==== MATERIAL FOR THIS EXERCISE ====

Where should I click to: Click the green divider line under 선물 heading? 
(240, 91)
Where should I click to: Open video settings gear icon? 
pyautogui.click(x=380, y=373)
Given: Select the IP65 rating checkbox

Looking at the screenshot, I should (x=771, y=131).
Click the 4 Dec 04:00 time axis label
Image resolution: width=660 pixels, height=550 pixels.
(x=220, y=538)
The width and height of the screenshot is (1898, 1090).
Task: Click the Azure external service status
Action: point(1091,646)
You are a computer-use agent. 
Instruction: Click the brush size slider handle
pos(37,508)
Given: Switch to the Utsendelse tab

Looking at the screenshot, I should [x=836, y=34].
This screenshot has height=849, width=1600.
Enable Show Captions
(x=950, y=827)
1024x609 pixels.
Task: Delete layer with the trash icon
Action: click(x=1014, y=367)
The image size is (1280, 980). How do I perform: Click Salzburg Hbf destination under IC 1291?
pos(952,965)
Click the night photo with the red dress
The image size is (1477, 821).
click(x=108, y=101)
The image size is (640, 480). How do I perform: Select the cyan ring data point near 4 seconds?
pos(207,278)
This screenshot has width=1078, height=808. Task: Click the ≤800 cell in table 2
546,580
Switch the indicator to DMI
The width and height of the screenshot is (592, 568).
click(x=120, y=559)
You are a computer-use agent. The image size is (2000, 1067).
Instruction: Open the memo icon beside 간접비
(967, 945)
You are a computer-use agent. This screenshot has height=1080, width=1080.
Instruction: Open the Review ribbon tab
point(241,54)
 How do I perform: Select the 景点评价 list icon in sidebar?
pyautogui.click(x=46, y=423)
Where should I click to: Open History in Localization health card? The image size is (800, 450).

====

* EXERCISE INSTRUCTIONS
Turn the rows above into a Markdown table with the columns No. and Line, giving each non-blank line its own number and skipping the blank lines.

* ANSWER BELOW
| No. | Line |
|---|---|
| 1 | Where should I click to: Click the green divider line under 선물 heading?  |
| 2 | (240, 91) |
| 3 | Where should I click to: Open video settings gear icon?  |
| 4 | pyautogui.click(x=380, y=373) |
| 5 | Given: Select the IP65 rating checkbox |
| 6 | Looking at the screenshot, I should (x=771, y=131). |
| 7 | Click the 4 Dec 04:00 time axis label |
| 8 | Image resolution: width=660 pixels, height=550 pixels. |
| 9 | (x=220, y=538) |
| 10 | The width and height of the screenshot is (1898, 1090). |
| 11 | Task: Click the Azure external service status |
| 12 | Action: point(1091,646) |
| 13 | You are a computer-use agent.  |
| 14 | Instruction: Click the brush size slider handle |
| 15 | pos(37,508) |
| 16 | Given: Switch to the Utsendelse tab |
| 17 | Looking at the screenshot, I should [x=836, y=34]. |
| 18 | This screenshot has height=849, width=1600. |
| 19 | Enable Show Captions |
| 20 | (x=950, y=827) |
| 21 | 1024x609 pixels. |
| 22 | Task: Delete layer with the trash icon |
| 23 | Action: click(x=1014, y=367) |
| 24 | The image size is (1280, 980). How do I perform: Click Salzburg Hbf destination under IC 1291? |
| 25 | pos(952,965) |
| 26 | Click the night photo with the red dress |
| 27 | The image size is (1477, 821). |
| 28 | click(x=108, y=101) |
| 29 | The image size is (640, 480). How do I perform: Select the cyan ring data point near 4 seconds? |
| 30 | pos(207,278) |
| 31 | This screenshot has width=1078, height=808. Task: Click the ≤800 cell in table 2 |
| 32 | 546,580 |
| 33 | Switch the indicator to DMI |
| 34 | The width and height of the screenshot is (592, 568). |
| 35 | click(x=120, y=559) |
| 36 | You are a computer-use agent. The image size is (2000, 1067). |
| 37 | Instruction: Open the memo icon beside 간접비 |
| 38 | (967, 945) |
| 39 | You are a computer-use agent. This screenshot has height=1080, width=1080. |
| 40 | Instruction: Open the Review ribbon tab |
| 41 | point(241,54) |
| 42 |  How do I perform: Select the 景点评价 list icon in sidebar? |
| 43 | pyautogui.click(x=46, y=423) |
| 44 | Where should I click to: Open History in Localization health card? The image size is (800, 450). |